From Virtual Cell Challenge to Virtual Organs: Navigating the Deep Waters of Medical AI Models
DOI:
https://doi.org/10.71373/IQHA9494Keywords:
Virtual Cells; Virtual Organs; Medical AI Models; Digital TwinsAbstract
Recent advances in single-cell profiling and artificial intelligence have enabled the construction of virtual cells, computational entities that simulate cellular states and responses with unprecedented resolution. Initiatives such as the Virtual Cell World Challenge highlight the potential of large AI models to move beyond annotation toward predictive and generative simulations. Yet, the next frontier lies in scaling from virtual cells to virtual organs, where thousands of cell types interact across spatial, temporal, and biophysical dimensions. This transition exposes major challenges: incomplete cellular atlases, limited integration of spatial and longitudinal data, difficulties in cross-scale modeling, and the lack of robust validation frameworks. Addressing these obstacles requires embedding biological priors into foundation models, developing multi-modal integration strategies, and adopting graph-based and hybrid mechanistic-statistical approaches.
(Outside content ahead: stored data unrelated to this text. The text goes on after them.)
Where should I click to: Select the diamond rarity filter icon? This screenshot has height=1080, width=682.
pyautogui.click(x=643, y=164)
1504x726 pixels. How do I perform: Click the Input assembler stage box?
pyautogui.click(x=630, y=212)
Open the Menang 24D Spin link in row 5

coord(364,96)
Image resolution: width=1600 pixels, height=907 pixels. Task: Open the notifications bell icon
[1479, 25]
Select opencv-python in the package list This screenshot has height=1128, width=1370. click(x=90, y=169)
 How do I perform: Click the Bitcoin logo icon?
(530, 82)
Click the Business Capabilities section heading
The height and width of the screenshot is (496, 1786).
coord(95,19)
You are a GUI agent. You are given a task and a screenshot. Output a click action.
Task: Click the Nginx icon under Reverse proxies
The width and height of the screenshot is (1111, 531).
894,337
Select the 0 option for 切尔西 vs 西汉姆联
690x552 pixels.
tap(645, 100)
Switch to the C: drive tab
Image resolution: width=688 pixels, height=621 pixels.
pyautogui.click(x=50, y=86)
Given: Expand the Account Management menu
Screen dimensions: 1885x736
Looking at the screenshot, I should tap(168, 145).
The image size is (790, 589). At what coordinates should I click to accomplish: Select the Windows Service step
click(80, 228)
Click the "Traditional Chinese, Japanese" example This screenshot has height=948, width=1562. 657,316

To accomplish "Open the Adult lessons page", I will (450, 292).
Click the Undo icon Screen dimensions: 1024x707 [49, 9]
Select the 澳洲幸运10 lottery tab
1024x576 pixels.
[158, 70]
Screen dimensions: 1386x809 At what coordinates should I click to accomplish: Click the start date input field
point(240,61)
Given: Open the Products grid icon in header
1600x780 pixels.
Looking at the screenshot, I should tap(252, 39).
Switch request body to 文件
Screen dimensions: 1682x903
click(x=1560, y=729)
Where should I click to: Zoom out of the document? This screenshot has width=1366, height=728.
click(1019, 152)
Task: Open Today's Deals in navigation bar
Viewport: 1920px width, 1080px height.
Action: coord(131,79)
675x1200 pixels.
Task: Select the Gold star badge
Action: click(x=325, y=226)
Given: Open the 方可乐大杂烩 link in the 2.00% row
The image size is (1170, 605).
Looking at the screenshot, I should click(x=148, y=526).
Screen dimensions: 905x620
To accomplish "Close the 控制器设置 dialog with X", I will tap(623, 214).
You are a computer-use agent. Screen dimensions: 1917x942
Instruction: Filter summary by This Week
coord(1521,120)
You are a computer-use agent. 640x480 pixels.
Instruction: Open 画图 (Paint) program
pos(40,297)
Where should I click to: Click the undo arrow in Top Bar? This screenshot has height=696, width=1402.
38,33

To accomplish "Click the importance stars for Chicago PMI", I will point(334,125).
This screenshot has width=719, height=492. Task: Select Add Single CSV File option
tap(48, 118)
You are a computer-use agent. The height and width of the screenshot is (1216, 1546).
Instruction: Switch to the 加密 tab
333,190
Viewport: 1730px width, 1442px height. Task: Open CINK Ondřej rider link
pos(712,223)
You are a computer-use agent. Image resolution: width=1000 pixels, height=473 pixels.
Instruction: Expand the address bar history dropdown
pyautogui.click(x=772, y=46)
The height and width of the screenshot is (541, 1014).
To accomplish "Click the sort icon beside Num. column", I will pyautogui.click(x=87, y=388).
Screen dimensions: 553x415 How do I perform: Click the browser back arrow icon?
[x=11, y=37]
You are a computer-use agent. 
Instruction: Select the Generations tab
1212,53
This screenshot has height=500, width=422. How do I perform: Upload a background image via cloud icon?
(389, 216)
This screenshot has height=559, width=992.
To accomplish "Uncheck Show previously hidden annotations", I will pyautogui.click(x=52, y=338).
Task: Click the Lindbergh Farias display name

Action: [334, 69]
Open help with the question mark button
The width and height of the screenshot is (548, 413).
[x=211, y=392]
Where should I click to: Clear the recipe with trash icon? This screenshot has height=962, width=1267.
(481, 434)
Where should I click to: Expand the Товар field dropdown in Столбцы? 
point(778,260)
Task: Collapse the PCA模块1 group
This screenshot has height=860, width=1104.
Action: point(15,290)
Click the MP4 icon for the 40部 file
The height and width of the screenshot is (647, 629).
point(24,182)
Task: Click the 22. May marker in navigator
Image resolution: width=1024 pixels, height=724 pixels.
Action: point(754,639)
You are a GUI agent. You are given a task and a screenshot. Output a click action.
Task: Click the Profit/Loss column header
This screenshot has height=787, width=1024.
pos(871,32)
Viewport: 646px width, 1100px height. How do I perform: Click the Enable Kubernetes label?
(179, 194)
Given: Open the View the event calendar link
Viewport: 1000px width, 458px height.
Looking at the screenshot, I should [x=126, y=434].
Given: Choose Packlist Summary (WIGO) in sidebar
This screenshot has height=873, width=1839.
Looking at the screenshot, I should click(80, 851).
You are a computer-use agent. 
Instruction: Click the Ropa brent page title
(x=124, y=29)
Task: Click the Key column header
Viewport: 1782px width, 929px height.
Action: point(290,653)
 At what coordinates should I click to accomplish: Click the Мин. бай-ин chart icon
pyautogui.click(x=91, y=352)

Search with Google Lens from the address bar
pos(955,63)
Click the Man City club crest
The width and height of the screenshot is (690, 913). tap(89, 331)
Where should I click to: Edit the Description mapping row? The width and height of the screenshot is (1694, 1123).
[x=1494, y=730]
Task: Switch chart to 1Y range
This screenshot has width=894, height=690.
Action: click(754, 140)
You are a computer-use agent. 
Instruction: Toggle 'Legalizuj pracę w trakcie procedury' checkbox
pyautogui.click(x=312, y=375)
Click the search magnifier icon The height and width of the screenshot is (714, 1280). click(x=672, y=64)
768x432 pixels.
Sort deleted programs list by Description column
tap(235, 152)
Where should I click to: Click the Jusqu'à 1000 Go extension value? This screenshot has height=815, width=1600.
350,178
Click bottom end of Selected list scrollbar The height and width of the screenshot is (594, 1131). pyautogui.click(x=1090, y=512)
The emergence of digital twins--organ- or patient-specific replicas--illustrates how virtual organ models can inform drug discovery, predict toxicity, and guide precision medicine. Ultimately, the trajectory from virtual cells to virtual organs points toward the vision of a virtual human, enabling in silico experimentation at scale. Realizing this goal will demand not only technical breakthroughs but also collaborative validation, ensuring that medical AI navigates these deep waters toward safe and transformative clinical application.